The Supreme Court of Canada held that a governmental body, in order to comply with the Canadian Charter of Rights and Freedoms, has a duty to make reasonable accommodation for the religious practices of individuals. The Court held that an orthodox Sikh elementary school student was entitled to carry a ceremonial dagger known as a kirpan in school provided that it was sealed inside his clothing.
Court of Appeal
Gurbaj obtained an injunction from the Quebec Superior Court based on the originally agreed conditions of wearing the kirpan sealed in his clothing. The Court of Appeal, however, reversed that decision.
The Court of Appeal accepted that preventing wearing of the kirpan would infringe on the student's freedom of religion, and then held:
72. However, without placing the rights of some over those of others, it remains that the exercise of freedoms, even fundamental ones, does not enjoy absolute protection. The Charter must be interpreted as a whole. As Iacobucci and Major JJ. pointed out in B. (R.) v. Children's Aid Society of Metropolitan Toronto, "although the freedom of belief may be broad, the freedom to act upon those beliefs is considerably narrower, and it is the latter freedom at issue in this case". A public organization cannot accept requests or actions that go against public order or the security and well-being of the community. There is a greater likelihood that the enjoyment of a freedom that contains within it an actual threat to the security of others will rightly be restrained because it may represent an impingement on the fundamental liberties of others.
The Court of Appeal rejected earlier decisions of other courts permitting kirpans.
84. With respect, I cannot agree with this approach. Clearly, the evidence presented in the case at bar does not point toward the same conclusion. Can the passage of time in a rapidly-changing society explain the difference in perception of the school environment and its dynamics? The undisputed evidence describes an increase in violent incidents involving the use of dangerous objects. The various interveners from the school milieu are faced with significant challenges as they meet their obligation of providing the environment necessary for learning, all the while working to counteract this violence. I am unable to convince myself that the safety imperatives should be less stringent at school than in courts of justice or in airplanes.
The Court concluded that there was no possible accommodation, as "the conditions imposed by the trial judge do not offset all the risks. As I mentioned earlier, they simply delay access to the object." (Para. 95)

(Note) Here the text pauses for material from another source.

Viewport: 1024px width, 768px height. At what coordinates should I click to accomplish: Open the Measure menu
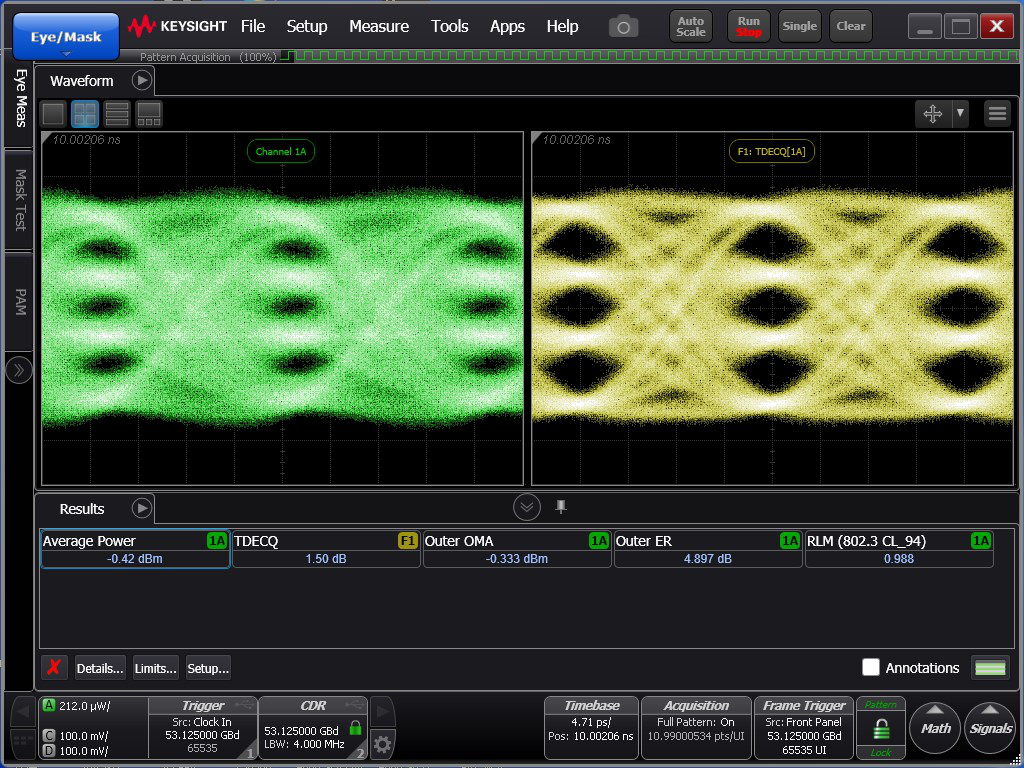coord(378,26)
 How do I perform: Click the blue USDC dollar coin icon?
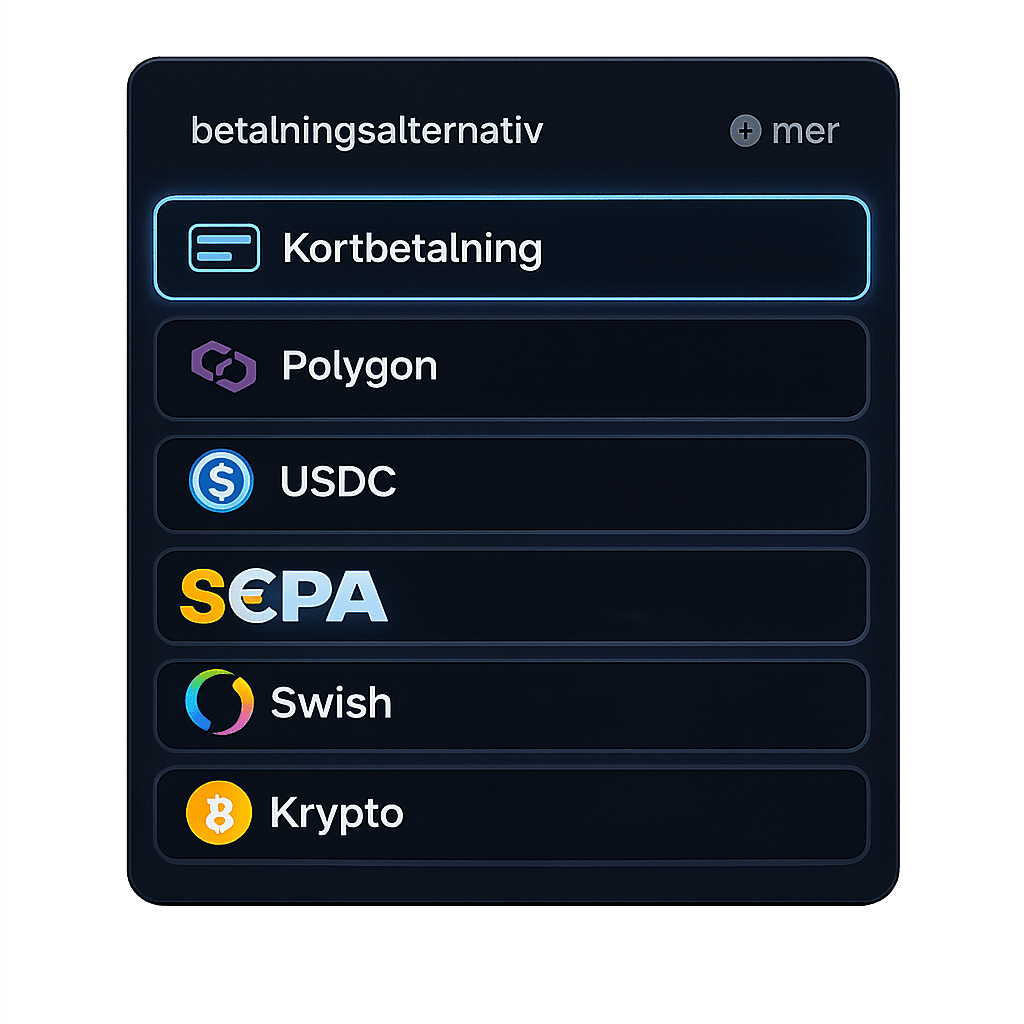(x=221, y=482)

Decision of the Supreme Court of Canada
The Supreme Court of Canada allowed the appeal and held that the decision prohibiting Gurbaj from wearing the kirpan was a nullity. The Court held that there must be a reasonable accommodation and that an absolute prohibition did not fall within the range of reasonable alternatives. The safety concerns that motivated the governing board of the school and the school board's council of commissioners could be adequately met by the obligation to seal the kirpan into Gurbaj's clothing.
In reaching the decision, the Court made a number of observations of general importance to freedom of religion under s. 2(a) of the Canadian Charter of Rights and Freedoms, and to ways that limits can be placed on such rights under s. 1 of the Charter.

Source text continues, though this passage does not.